**Data for this exercise**

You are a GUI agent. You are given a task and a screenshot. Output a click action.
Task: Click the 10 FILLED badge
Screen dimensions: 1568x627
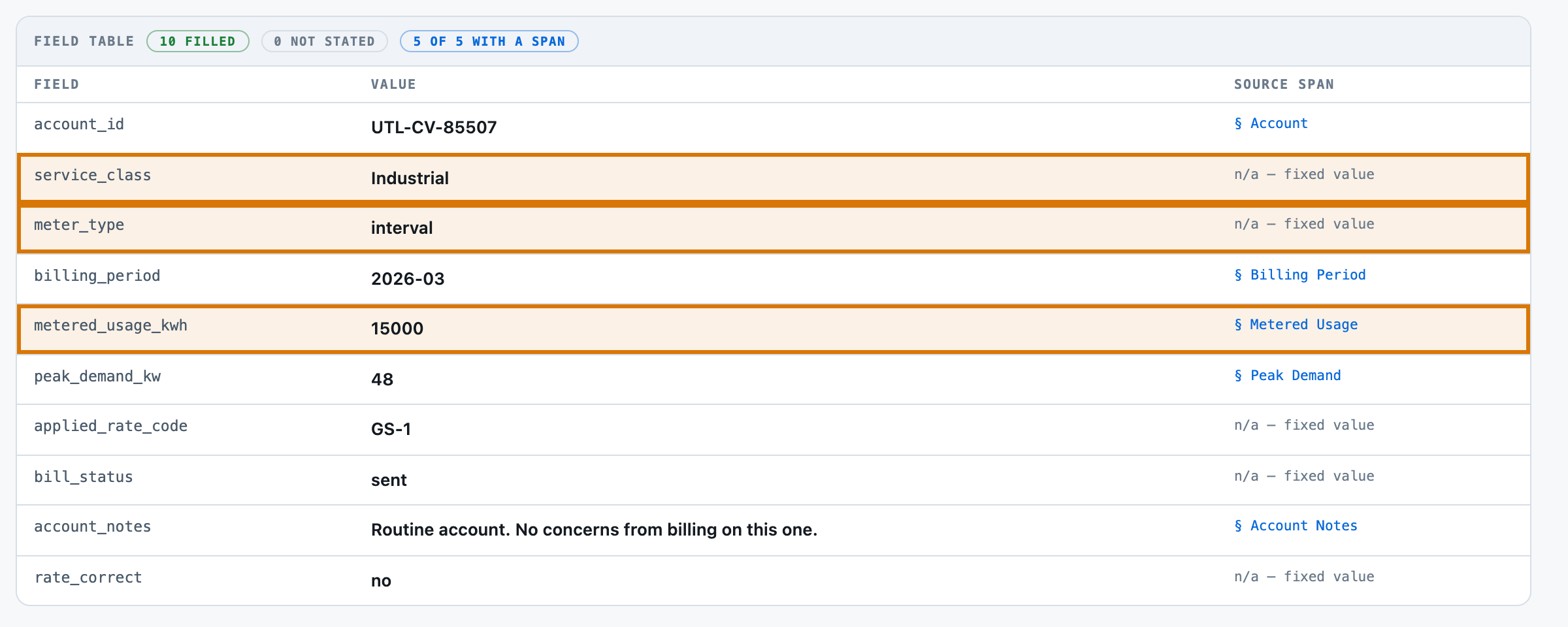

==

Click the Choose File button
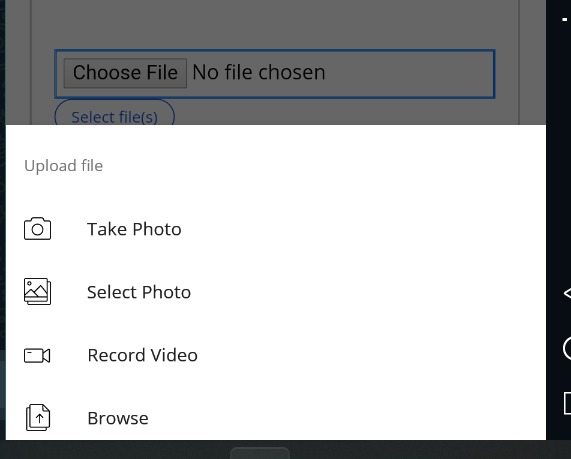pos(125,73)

**Given exercise**
Please restate the part that opens with the line containing "You are a GUI" and closes with the line containing "Screen dimensions: 1568x627", renaming "agent" to "assistant" and keeping everything else unchanged.

**Task answer**
You are a GUI assistant. You are given a task and a screenshot. Output a click action.
Task: Click the 10 FILLED badge
Screen dimensions: 1568x627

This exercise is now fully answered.